Sticks And Stones

Sen. Tom Daschle (D-S.D.) is mad as heck, and he's not going to take it
anymore.

First he appeared on the Senate floor in September to protest
accusations made by President Bush that Senate Democrats are "not
interested in the security of the American people." The vehemence of
Daschle's speech -- in which he whipped off his glasses and proclaimed the
president's words "outrageous" -- was so uncharacteristic of the
normally vanilla senator that many members of the press portrayed the statement
as mere political posturing.

Then at a press briefing on Nov. 20, Daschle took on another political
adversary, telling reporters, "What happens when Rush Limbaugh attacks
those of us in public life is that people aren't satisfied just to listen. They
want to act because they get emotionally invested . . . and the threats to
those of us in public life go up dramatically, on our families and on us, in a
way that's very disconcerting." This time, Daschle's comments were
variously characterized by members of the press as an overreaction, sour grapes
or mental imbalance.

In the interest of full disclosure, I used to work in Daschle's office.
But the dismissive tone of this press coverage is troubling whether you're a
Daschle loyalist or a conservative Republican. Why? Because the issue the
senator is raising relates directly to the nature of political debate in this
country.

Even those who follow politics closely seem to have concluded that
Daschle's outbursts came from out of the blue. Washington
Post
media critic Howard Kurtz scornfully asked in a column,
"Has the senator listened to Rush lately? Sure, he aggressively pokes fun
at Democrats and lionizes Republicans, but mainly about policy." Kurtz
quoted as "evidence" of Limbaugh's innocence some completely
unrelated and relatively innocuous remarks from the provocateur's radio show.

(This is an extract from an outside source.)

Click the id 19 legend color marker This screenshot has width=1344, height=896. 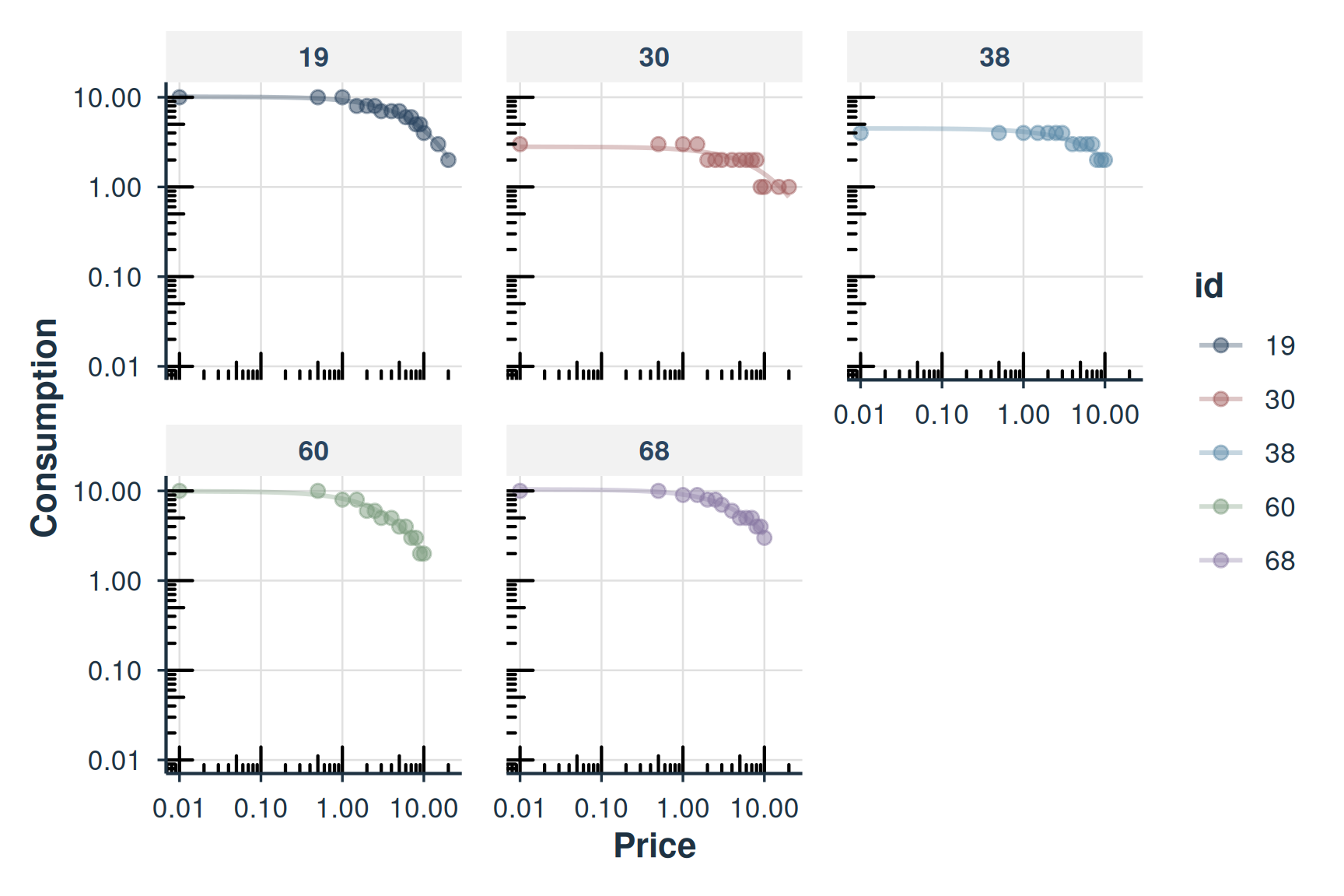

Kurtz and others who have accused Daschle of thin-skinned carping might
want to spend time listening to some choice Limbaugh diatribes and then
take a field trip to the mailroom of Daschle's office in the Hart Senate Office
Building.

During his July 20, 2001, radio show, Limbaugh spent a significant
amount of airtime drawing comparisons between Daschle and Satan. He began by
asking listeners, "How many different versions of Satan, the devil, have
you seen in your life? . . . Is Tom Daschle simply another way to portray the
devil?" In the same segment, Limbaugh tagged Daschle with a moniker that
has become a fan favorite -- "El Diablo." Shortly after the show
aired, mail addressed to "Tom 'The Devil' Daschle" began arriving at
the senator's fifth-floor office.

In November 2001, the conservative lobbying organization American
Renewal unveiled newspaper ads featuring photos of Daschle and Saddam Hussein
placed side by side. The two were dubbed "strange bedfellows" because
"neither man wants America to drill for oil in Alaska's Arctic National
Wildlife Refuge." Envelopes addressed to "Tom 'Saddam' Daschle"
soon appeared in the daily mail.

In February 2002, Daschle publicly questioned aspects of the Bush
administration's strategy in the war on terrorism. In response, a number of
Republicans -- most notably Trent Lott and Dick Cheney -- accused Daschle of
aiding the enemy and of being irresponsibly unpatriotic. This time, letters
addressed to "Tom 'Osama' Daschle" joined the steady stream of mail
arriving in Daschle's office.

Politicians are used to hate mail. It is an unpleasant but
unfortunately standard feature of elective office. But there are two different types of hate mail: obscene missives filled with name-calling, vile accusations and crude suggestions; and letters that make the FBI sit up and take notice. It is this second type of communication that has Daschle so angry.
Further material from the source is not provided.